A digital twin is a data-driven, dynamic representation of a physical object — updated through continuous measurement data from sensors capturing data during the ongoing production process. A CAD model is a static design model without measurement data integration: it describes the nominal state, not the actual state.
The digital twin exists in three types, differing by level of abstraction and data basis:
Product Twin — representation of a single component; data basis: inspection measurement data (point cloud, Z-map, thermal heatmap), manufacturing parameters, IO/NIO decision with deviation vector
Process Twin — representation of a production process; data basis: process data, real-time sensor streams, control variables from PLC and MES
System Twin — representation of an entire system or factory; data basis: aggregated sensor, MES, and ERP data across all production stages
AT Sensors feed the Product Twin and Process Twin. The geometric data basis consists of four measurement data types: point cloud (PLY/PCD), Z-map (TIFF/HDF5), thermal heatmap (TIFF), and IO/NIO decision + deviation vector — all with timestamp and part ID as mandatory attributes.
Simulation, FEM modeling, and BIM (Building Information Modeling) are related modeling concepts; these are covered in more detail in the article [Simulation / Digital Modeling].
How does a static Digital Twin differ from a dynamic Digital Twin?
The static digital twin and the dynamic digital twin differ in update frequency, data basis, storage volume and application — both use the same data triple (timestamp + part ID + measurement dataset), but with different synchronization frequency.
Static Digital Twin — created once from measurement data; no live update after creation. Application: quality documentation, traceability archive, compliant inspection record (ISO 9001, IATF 16949). Storage volume per component: 1–600 MB (point cloud + Z-map + thermal heatmap + metadata).
Dynamic Digital Twin — continuously updated from live sensor data.
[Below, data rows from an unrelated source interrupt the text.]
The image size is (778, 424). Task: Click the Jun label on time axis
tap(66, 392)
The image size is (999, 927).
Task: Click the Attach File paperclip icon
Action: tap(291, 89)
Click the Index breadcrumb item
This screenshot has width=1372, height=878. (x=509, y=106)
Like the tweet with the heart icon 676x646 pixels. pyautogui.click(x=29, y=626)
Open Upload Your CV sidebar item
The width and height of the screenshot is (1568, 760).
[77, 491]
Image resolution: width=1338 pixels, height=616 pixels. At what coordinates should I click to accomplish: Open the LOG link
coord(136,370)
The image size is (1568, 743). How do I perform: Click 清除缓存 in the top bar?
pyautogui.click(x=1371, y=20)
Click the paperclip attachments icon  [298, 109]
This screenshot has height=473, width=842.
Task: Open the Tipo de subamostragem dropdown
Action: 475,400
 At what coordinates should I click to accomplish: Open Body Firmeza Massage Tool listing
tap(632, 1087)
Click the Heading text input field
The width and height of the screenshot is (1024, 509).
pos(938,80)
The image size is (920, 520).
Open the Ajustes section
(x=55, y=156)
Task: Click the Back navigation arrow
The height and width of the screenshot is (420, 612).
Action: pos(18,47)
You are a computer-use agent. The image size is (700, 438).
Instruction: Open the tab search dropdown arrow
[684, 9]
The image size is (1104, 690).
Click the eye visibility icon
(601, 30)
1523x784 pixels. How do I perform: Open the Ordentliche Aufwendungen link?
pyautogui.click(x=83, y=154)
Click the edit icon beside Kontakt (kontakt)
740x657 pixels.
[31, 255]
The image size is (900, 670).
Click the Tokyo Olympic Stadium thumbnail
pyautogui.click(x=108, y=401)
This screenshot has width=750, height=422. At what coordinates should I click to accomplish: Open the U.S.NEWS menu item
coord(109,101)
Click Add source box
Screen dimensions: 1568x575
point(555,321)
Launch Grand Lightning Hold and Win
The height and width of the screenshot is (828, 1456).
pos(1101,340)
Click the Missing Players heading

Synchronization frequency: up to 100 Hz (IRSX infrared camera, thermal time series) or 10,000 profiles/s (C6 laser triangulation sensor, geometric time series).
Application: real-time process control, predictive maintenance, closed-loop quality control.
Comparison
| Criterion | Static Twin | Dynamic Twin |
|---|---|---|
| Update Frequency | Once at inspection | Continuous — up to 100 Hz / 10,000 profiles/s |
| Data Basis | Completed inspection dataset | Live sensor data + time series |
| Storage Volume | 1–600 MB per component | Continuously growing — GB per shift |
| Application | Quality documentation, traceability | Process control, predictive maintenance |
| AT Sensors Products | C6 Series, IRSX Series (single measurement) | C6 Series + IRSX Series (time series, 100 Hz) |
Real-time process control and PLC signal processing are covered in the article Process Monitoring / Process Control.
What data formats and data architecture does a measurement-data-based Digital Twin use?
The data architecture of a digital twin follows four layers:
Sensor layer (data acquisition) → Transmission layer (protocols) → Processing layer (fusion, normalization) → Application layer (twin model, applications).
AT Sensors sensors operate at layer 1; the twin model accumulates datasets at layer 4 (MES level).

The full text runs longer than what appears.